Versão Inglês

Ano:  2004  Vol. 70   Ed. 4  - Julho-Agosto - (17º)

Seção: Relato de Caso

Páginas: 551 a 554

PDFPDF PT  
 

Adenoma da orelha média: relato de caso

Middle ear adenoma: case report

Autor(es): Celso Gonçalves Becker1,
Iolanda Mauro Barra2,
Hercília Helena de Oliveira Pimenta2,
Paulo Fernando Tormin Borges Crosara3,
Carlos Alberto Ribeiro4,
Lúcia Porto Fonseca de Castro4

Palavras-chave: Palavras-chave: adenoma, orelha média, cirurgia otológica.

Keywords: Key words: adenoma, middle ear, ear surgery.

Resumo:
Trata-se de relato de um caso de adenoma de orelha média em paciente jovem com perda auditiva de condução progressiva, massa retrotimpânica hiperêmica de evolução lenta e submetido a tratamento cirúrgico por mastoidectomia radical. Este tumor é raro, composto de células epiteliais glandulares e neuroendócrinas. O diagnóstico diferencial é vasto, sendo este definido através do exame anatomopatológico e de imunohistoquímica. O tratamento é cirúrgico, não havendo necessidade de terapia adicional, somente acompanhamento pós-operatório rigoroso, uma vez que seu prognóstico é favorável.

EXTRATO DE DADOS:
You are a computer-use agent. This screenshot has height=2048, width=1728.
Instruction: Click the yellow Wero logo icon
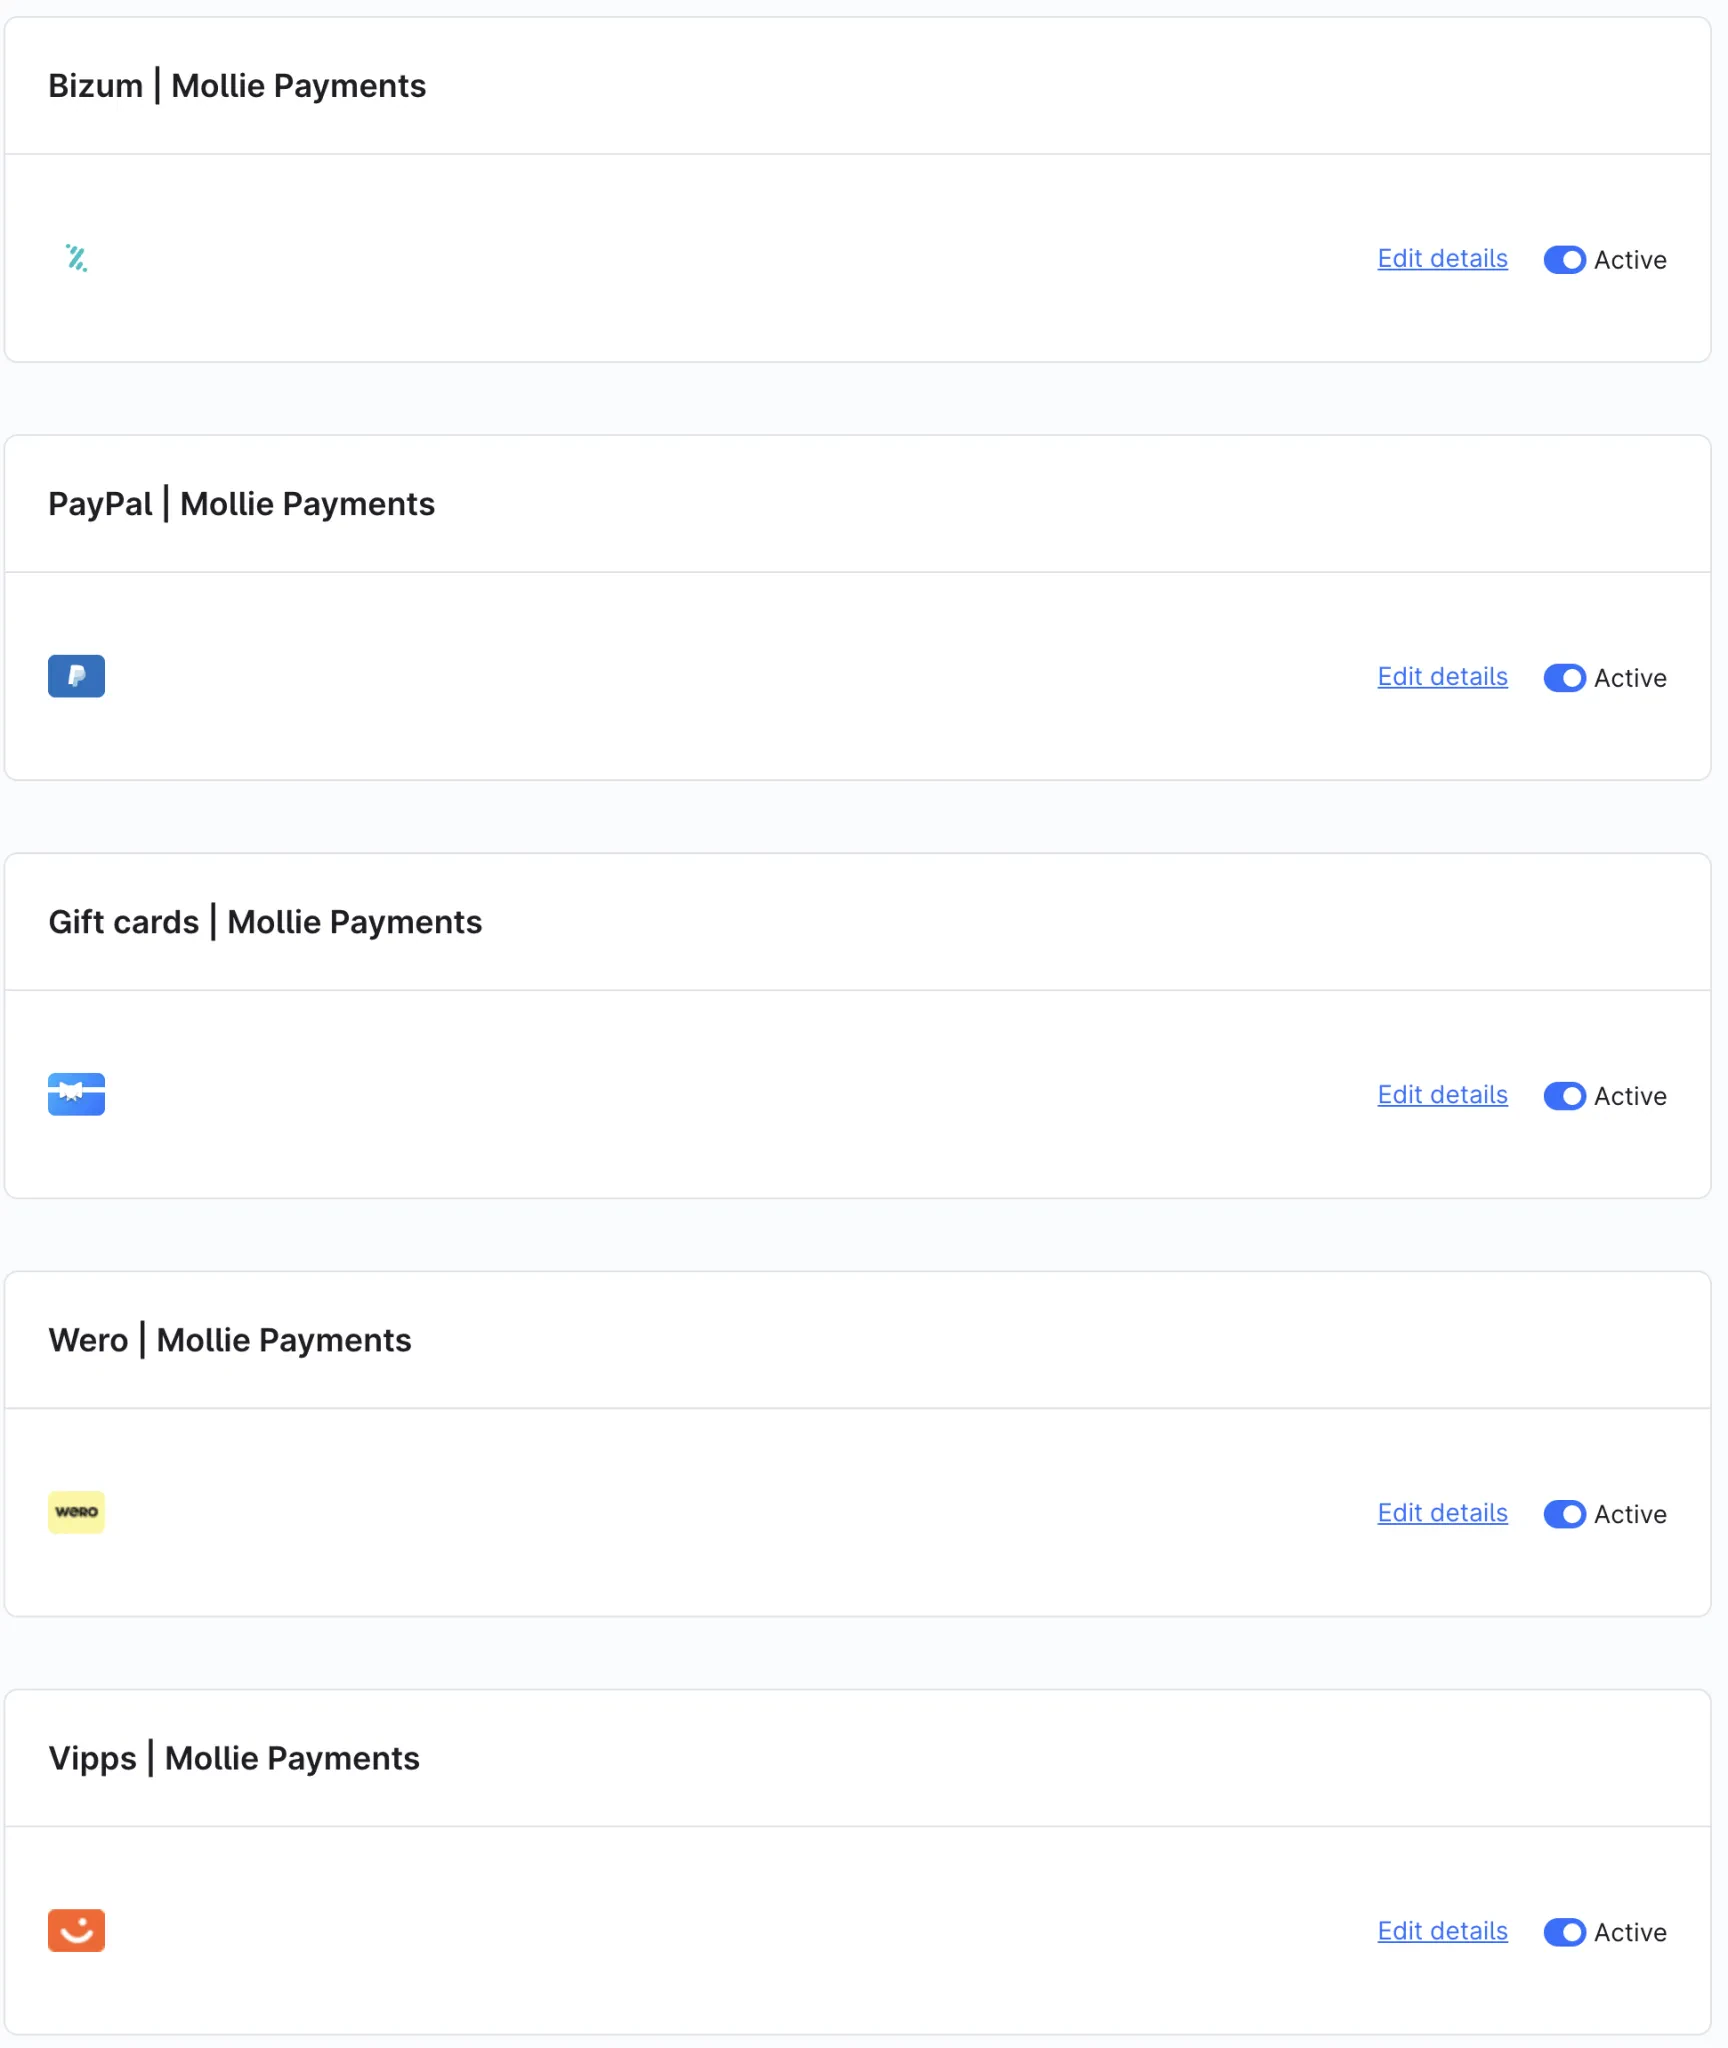point(76,1512)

TAREFAS DO EXERCÍCIO:
A) No relato de caso sobre adenoma da orelha média, qual cirurgia foi feita no paciente?
B) Copie sem alterações o trecho do relato de caso sobre adenoma da orelha média que se inicia com "Autor(es): Celso Gonçalves" e vai até "ear, ear surgery.".
C) Dê continuidade ao relato de caso sobre adenoma da orelha média a partir do ponto em que ele termina.

RESPOSTAS DO EXERCÍCIO:
A) Uma mastoidectomia radical.

B)
Autor(es): Celso Gonçalves Becker1,
Iolanda Mauro Barra2,
Hercília Helena de Oliveira Pimenta2,
Paulo Fernando Tormin Borges Crosara3,
Carlos Alberto Ribeiro4,
Lúcia Porto Fonseca de Castro4

Palavras-chave: Palavras-chave: adenoma, orelha média, cirurgia otológica.

Keywords: Key words: adenoma, middle ear, ear surgery.

C)
Abstract:
We describe a case report of a middle ear adenoma in man with progressive conductive hearing loss, hyperemic retrotympanic mass with slow growing and undergone a radical mastoidectomy. This is a rare tumor composed of adenomatous and neuroendocrine cells. It has a large number of differential diagnoses and it is done by microscopy and immunohistochemistry. The treatment is surgical in all cases with no additional therapy only clinical follow-up, once its prognostic is favorable.

INTRODUÇÃO

Este trabalho tem como objetivo relatar um caso de adenoma da orelha média em paciente jovem com perda auditiva de condução, massa retrotimpânica hiperêmica de evolução lenta, submetido a tratamento cirúrgico por mastoidectomia radical.

REVISÃO DE LITERATURA

O adenoma da orelha média é uma neoplasia rara, de caráter benigno, podendo, em alguns casos, apresentar comportamento agressivo local. O termo adenoma de orelha média foi proposto por Hyams e Michaels em 1976; no entanto, são utilizadas várias denominações que refletem a controvérsia existente entre a sua presumível histogênese e diferenciação1-4.

O adenoma é um tumor epitelial, composto de células epiteliais glandulares e neuroendócrinas, que parece originar-se da mucosa da orelha média ou do neuroectoderma da crista neural. Portanto, alguns autores sugerem que o termo adenoma neuroendócrino seria o mais adeqüado5-7.

Os sintomas clínicos clássicos incluem perda auditiva unilateral, otorréia, otalgia e zumbido. O acometimento do nervo facial, pode ocorrer em alguns casos não sendo, entretanto, fator prognóstico importante.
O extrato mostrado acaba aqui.